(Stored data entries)
___

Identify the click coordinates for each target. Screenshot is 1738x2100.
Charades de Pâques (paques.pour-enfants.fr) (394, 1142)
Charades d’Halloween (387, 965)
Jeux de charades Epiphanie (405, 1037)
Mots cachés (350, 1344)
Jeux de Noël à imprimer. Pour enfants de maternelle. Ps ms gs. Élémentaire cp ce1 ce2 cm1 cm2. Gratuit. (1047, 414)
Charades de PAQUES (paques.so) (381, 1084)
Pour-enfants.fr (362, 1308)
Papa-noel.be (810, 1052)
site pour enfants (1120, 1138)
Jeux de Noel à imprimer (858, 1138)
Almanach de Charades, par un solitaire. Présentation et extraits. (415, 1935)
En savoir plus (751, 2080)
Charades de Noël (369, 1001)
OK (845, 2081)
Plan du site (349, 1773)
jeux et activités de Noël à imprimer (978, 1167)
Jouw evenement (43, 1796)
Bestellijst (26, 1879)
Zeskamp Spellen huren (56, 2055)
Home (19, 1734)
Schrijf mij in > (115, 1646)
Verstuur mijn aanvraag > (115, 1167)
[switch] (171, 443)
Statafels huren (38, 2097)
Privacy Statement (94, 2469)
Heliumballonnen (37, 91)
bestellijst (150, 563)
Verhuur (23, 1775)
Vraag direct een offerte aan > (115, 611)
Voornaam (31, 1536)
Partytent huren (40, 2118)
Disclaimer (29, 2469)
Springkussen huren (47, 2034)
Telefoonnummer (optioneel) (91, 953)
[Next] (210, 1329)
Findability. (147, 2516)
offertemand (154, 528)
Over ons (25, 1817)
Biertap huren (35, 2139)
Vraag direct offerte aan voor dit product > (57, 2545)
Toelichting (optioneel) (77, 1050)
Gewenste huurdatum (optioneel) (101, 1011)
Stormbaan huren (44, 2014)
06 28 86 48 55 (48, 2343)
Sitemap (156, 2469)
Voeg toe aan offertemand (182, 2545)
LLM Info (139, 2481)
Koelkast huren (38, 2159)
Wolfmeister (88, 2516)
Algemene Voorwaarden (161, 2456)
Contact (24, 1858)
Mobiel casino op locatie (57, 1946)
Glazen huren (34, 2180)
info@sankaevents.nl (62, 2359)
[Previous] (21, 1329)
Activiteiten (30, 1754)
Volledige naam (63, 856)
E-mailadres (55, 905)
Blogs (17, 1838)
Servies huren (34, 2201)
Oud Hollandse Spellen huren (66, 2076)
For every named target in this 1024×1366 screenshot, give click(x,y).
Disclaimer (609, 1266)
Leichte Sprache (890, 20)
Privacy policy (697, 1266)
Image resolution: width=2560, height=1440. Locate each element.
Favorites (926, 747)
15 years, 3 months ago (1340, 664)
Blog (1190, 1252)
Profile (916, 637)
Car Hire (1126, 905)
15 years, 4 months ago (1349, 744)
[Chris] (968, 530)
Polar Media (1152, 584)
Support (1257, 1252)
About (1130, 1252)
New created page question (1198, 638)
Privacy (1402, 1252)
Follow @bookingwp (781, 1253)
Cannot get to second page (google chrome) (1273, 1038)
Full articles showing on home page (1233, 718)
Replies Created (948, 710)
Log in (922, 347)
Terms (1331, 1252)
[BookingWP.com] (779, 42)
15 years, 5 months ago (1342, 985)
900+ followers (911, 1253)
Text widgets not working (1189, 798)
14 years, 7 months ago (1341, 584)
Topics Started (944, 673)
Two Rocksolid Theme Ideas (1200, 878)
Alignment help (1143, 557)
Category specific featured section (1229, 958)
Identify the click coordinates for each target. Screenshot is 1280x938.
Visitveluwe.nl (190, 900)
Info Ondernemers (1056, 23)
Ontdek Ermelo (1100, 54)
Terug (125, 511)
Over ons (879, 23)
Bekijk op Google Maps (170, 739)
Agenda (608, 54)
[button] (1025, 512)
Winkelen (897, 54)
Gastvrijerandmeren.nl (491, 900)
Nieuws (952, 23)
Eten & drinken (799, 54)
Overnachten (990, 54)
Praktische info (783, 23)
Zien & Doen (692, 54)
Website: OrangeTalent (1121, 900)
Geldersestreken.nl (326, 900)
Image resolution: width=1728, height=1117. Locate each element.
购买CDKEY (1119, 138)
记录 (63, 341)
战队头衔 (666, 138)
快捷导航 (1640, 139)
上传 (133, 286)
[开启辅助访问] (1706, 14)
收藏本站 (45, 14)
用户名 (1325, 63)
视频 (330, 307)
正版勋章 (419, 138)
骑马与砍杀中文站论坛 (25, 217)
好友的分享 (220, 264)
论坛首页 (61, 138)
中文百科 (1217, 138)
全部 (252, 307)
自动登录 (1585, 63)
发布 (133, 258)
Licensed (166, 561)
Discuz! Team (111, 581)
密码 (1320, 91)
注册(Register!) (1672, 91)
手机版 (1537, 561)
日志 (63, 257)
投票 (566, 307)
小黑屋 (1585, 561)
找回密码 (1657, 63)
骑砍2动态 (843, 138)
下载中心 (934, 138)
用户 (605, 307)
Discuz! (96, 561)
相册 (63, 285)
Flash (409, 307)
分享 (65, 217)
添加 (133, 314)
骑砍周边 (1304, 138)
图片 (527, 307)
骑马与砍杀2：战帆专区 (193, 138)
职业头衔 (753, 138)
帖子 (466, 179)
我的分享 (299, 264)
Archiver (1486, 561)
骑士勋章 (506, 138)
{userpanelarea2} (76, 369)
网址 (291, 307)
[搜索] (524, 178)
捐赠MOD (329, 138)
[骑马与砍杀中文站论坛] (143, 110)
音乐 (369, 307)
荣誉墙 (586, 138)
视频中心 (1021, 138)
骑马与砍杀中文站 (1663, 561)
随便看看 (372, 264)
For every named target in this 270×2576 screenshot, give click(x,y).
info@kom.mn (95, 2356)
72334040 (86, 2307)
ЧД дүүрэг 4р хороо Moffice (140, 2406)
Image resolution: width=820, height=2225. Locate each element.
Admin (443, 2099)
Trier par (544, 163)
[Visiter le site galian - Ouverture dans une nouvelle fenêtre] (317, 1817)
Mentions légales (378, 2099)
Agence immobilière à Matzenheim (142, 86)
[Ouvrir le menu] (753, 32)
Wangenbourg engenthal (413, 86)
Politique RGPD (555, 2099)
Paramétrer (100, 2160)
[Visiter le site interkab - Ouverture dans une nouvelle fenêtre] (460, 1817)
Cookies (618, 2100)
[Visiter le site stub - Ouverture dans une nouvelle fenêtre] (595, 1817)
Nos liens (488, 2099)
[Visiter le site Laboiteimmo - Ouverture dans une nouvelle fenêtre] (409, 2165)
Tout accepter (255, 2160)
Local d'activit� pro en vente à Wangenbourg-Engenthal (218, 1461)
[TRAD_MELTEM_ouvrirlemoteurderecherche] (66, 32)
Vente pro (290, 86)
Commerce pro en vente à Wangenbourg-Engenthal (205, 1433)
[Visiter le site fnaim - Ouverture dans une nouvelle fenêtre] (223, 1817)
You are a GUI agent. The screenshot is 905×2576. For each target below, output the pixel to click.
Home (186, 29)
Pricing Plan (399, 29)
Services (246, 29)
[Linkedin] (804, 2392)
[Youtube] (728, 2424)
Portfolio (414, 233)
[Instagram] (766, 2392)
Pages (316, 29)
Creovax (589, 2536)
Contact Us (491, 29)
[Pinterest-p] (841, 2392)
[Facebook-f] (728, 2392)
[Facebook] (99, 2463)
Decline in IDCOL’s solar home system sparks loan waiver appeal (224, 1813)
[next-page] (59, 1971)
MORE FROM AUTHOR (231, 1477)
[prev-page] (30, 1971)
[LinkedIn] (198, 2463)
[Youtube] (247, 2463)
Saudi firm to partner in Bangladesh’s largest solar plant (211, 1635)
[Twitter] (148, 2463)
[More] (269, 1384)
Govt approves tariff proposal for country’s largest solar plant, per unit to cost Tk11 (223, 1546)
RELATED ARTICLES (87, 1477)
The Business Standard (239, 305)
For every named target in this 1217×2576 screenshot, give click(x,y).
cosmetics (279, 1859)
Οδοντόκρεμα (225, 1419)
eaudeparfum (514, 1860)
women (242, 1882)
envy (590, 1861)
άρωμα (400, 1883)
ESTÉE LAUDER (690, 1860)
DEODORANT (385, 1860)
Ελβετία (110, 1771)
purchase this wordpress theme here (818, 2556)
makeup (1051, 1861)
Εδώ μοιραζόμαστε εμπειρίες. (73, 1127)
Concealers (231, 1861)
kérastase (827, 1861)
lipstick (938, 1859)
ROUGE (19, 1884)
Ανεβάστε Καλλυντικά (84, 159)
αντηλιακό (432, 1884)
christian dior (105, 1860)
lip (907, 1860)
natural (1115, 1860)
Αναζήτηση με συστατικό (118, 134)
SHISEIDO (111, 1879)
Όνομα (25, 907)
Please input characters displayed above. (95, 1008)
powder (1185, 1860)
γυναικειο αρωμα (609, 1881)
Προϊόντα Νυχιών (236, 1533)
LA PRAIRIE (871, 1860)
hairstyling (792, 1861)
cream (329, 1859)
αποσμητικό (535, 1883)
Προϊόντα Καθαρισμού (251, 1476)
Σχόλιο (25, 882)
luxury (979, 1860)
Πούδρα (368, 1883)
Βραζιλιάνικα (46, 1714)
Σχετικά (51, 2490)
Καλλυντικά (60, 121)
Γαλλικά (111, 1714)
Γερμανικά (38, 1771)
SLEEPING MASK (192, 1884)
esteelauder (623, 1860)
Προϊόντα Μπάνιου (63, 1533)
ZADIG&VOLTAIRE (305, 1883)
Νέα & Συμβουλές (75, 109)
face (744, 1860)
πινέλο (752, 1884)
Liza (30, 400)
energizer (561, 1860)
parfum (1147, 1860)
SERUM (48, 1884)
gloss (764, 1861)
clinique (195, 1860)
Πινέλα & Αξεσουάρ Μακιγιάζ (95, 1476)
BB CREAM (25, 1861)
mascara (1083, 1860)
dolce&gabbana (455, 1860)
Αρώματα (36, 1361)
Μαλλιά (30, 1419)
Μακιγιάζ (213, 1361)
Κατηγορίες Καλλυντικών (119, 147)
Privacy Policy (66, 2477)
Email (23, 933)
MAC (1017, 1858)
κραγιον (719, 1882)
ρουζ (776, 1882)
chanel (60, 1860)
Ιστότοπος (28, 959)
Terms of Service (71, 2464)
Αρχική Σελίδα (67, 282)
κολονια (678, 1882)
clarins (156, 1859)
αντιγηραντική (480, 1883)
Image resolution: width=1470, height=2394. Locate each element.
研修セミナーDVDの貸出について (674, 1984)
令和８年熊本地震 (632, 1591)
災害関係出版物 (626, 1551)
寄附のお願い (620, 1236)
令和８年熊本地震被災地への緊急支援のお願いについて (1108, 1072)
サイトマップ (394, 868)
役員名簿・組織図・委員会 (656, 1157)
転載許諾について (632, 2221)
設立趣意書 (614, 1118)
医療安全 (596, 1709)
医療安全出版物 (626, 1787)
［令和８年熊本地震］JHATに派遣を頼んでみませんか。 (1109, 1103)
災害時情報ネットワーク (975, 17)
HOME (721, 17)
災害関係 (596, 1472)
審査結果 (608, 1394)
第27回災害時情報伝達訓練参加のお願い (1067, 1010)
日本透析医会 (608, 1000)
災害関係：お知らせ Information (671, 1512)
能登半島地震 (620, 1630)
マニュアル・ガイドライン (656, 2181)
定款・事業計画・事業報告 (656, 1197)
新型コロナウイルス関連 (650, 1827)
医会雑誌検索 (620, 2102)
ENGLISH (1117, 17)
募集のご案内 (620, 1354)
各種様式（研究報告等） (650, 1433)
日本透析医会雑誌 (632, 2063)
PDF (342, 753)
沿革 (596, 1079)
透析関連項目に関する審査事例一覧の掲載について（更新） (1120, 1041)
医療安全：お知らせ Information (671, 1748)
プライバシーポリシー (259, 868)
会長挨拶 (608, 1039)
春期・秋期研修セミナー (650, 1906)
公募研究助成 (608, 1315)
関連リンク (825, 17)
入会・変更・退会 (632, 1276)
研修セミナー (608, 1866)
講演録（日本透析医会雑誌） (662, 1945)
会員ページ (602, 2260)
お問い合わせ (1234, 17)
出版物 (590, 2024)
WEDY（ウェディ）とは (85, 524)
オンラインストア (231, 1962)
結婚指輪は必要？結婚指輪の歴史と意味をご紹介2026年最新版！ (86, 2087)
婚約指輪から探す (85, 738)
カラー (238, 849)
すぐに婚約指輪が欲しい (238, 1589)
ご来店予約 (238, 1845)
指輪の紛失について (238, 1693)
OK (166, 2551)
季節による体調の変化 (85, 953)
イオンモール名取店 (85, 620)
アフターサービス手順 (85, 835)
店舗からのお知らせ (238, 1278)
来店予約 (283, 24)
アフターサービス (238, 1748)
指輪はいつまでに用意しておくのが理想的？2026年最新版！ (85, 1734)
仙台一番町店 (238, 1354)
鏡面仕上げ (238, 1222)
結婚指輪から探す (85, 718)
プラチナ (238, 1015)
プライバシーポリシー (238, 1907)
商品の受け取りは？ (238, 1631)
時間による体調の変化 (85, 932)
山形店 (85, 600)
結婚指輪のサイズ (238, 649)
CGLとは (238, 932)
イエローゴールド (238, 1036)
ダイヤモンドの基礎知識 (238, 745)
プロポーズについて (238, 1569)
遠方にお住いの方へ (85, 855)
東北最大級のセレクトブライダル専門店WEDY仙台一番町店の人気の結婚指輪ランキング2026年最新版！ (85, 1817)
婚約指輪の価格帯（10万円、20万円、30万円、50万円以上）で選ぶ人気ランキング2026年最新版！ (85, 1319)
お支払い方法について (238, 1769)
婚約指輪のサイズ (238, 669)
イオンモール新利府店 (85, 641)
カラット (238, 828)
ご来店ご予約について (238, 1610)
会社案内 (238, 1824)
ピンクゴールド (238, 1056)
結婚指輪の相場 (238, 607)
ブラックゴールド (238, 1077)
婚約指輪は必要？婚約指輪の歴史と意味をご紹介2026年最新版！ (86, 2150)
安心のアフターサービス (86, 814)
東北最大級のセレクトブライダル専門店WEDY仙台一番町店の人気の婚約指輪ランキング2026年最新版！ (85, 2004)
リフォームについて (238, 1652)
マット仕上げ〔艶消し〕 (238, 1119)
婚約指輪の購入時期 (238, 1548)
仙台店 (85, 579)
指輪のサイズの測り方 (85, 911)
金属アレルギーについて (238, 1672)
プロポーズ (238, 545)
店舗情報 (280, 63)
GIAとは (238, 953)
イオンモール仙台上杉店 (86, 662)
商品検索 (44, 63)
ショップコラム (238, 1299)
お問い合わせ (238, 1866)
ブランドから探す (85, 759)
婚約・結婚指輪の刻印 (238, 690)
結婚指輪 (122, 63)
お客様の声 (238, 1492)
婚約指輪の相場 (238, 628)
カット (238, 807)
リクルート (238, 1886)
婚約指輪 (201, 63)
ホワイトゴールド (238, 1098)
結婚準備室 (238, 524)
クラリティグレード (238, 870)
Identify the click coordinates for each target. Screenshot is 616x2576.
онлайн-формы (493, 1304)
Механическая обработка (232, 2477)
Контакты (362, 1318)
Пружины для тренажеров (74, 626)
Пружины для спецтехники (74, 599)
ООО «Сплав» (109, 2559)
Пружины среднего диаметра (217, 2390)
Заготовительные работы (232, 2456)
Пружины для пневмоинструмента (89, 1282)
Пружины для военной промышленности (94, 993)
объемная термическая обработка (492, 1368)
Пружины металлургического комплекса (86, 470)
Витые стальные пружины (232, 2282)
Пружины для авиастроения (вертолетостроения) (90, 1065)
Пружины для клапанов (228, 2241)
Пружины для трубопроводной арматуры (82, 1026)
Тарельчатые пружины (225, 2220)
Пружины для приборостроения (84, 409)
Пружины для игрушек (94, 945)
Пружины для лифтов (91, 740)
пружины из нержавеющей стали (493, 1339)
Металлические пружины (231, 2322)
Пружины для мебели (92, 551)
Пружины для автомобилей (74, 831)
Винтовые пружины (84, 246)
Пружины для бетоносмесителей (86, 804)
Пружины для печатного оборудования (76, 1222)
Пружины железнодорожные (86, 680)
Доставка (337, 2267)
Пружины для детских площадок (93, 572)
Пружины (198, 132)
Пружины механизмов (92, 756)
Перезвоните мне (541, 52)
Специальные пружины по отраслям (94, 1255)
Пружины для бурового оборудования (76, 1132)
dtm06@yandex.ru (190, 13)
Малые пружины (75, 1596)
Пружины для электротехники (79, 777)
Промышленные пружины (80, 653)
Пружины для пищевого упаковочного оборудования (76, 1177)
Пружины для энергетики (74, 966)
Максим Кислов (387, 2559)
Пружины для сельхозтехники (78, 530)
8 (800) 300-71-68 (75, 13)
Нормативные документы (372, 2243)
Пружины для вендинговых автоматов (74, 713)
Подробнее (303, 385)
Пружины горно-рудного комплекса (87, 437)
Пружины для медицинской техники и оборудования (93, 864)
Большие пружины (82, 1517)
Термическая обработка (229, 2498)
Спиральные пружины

___

TASK REQUIREMENTS: Go through the entries. Report every line that contains the word "Identify".

ANSWER TO THIS PROBLEM:
Identify the click coordinates for each target. Screenshot is 1738x2100.
Identify the click coordinates for each target. Screenshot is 1280x938.
Identify the click coordinates for each target. Screenshot is 616x2576.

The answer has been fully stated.